Washing, through its energy, water consumption, harsh chemicals and microplastic fibre waste draining into the world’s oceans, extracts a heavy toll on the planet.
“The biggest challenge for the industry has been the removal of stains and micro organisms in cold water,” Grant explains. “Our technology using ozone generation – taken from oxygen in the atmosphere, silver nanoparticles and ultra violet sterilisation achieves medical grade washing at tap water temperatures.
“Heat is reduced to 20°C rather than 40°C and our energy is from 28kW solar arrays on each lagoon enabling us to become a net producer too.
“Our effective use of ozone means it degrades back into oxygen so is inert and safe and our lagoons are also robustly protected with safety sensors.”
Oxwash says it is getting savings of 25.5 litres of water from every wash, saving 174 kilos per tonne of CO2 emissions and new filtration systems are collecting 100 million damaging fibres and plastic particles a day.
These are now heading for recycling into goods such as bedding as well as enabling more water reuse.

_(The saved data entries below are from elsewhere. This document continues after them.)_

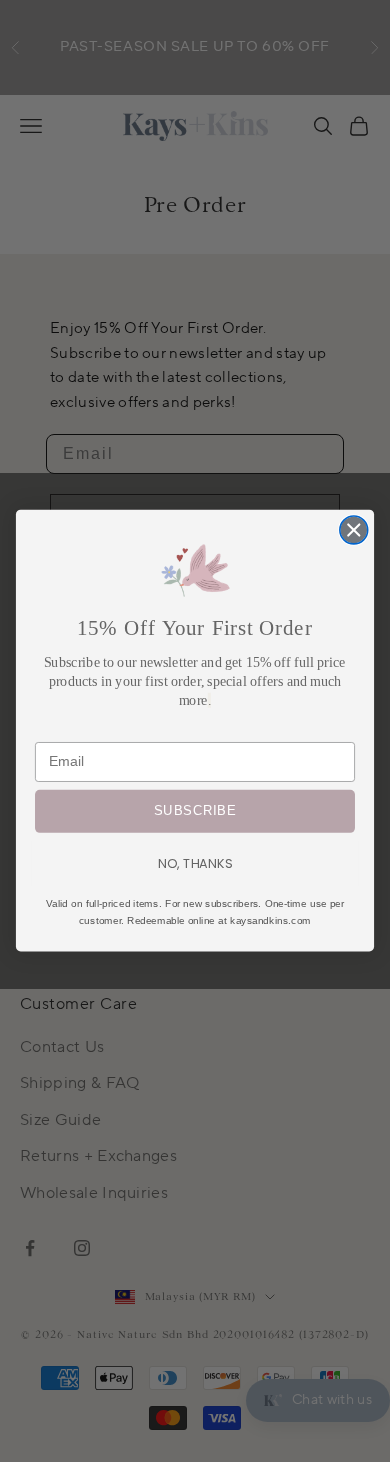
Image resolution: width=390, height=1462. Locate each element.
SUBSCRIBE (194, 811)
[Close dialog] (354, 530)
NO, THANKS (195, 863)
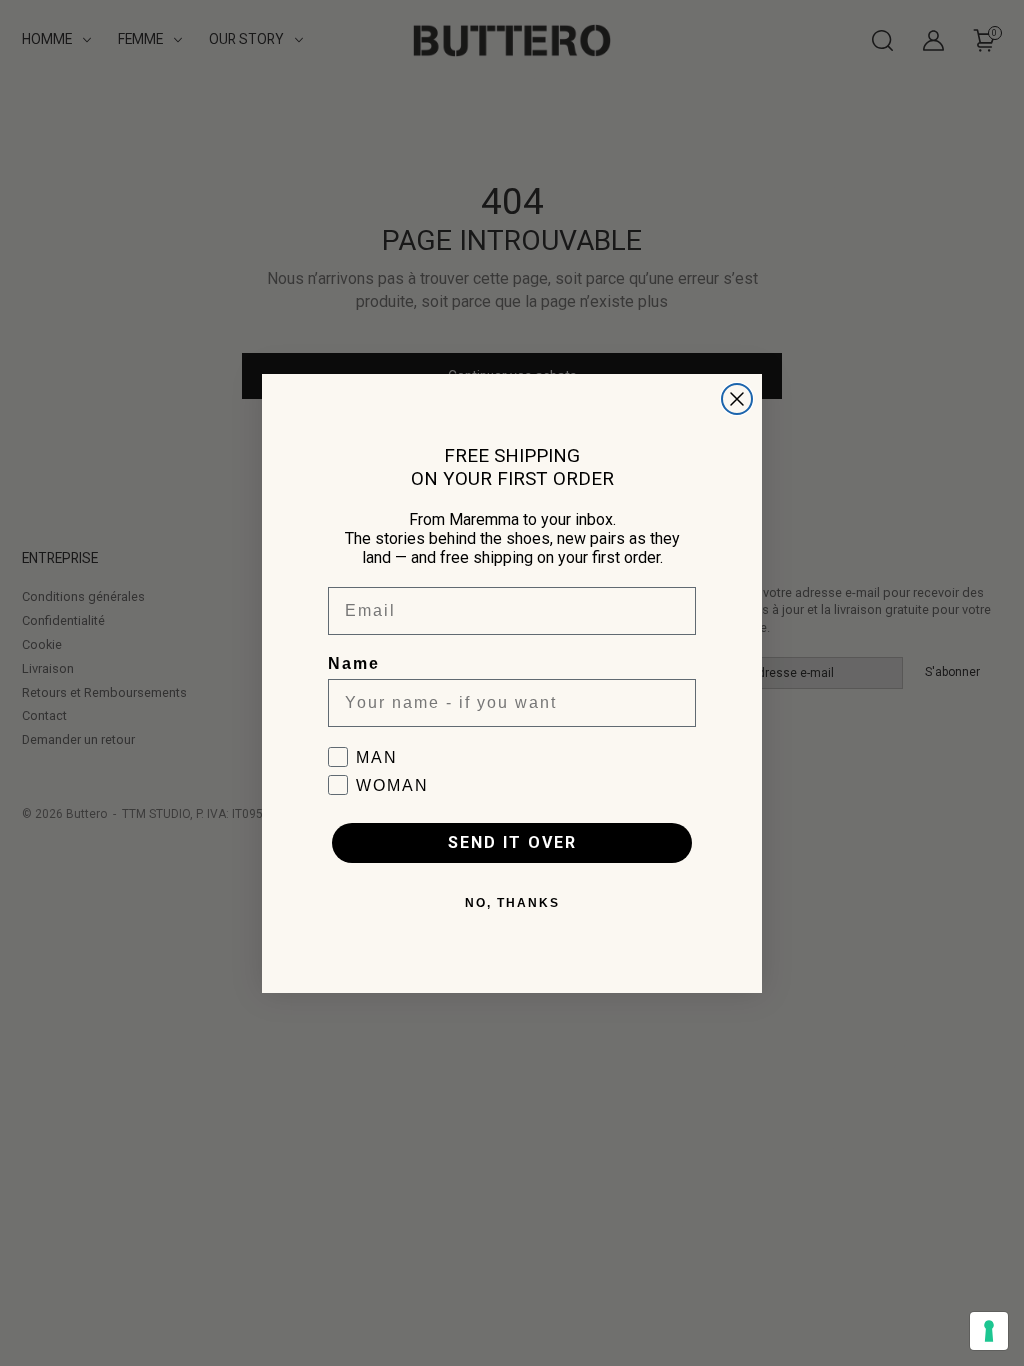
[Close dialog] (737, 399)
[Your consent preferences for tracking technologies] (989, 1331)
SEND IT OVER (512, 842)
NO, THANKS (512, 903)
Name (354, 663)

“Covid speeded up our plans to enter the healthcare market and we have introduced contactless delivery for customers using dissolvable bags that we supply,” adds Grant who also intends to increase the workforce from 15 to 35, with every job a staff appointment.
More than 4,000 customers now use Oxwash which plans to extend its Cambridge, Oxford and London lagoons to other UK cities and internationally to the US and Europe, potentially developing a franchise model.
Laundry has many facets but not all Oxwash’s smart ideas are in one bag, as Grant is also thinking about other cleaning applications for the technology such as washing bottles.
A dishwasher with Oxwash’s name on it might not so far off either.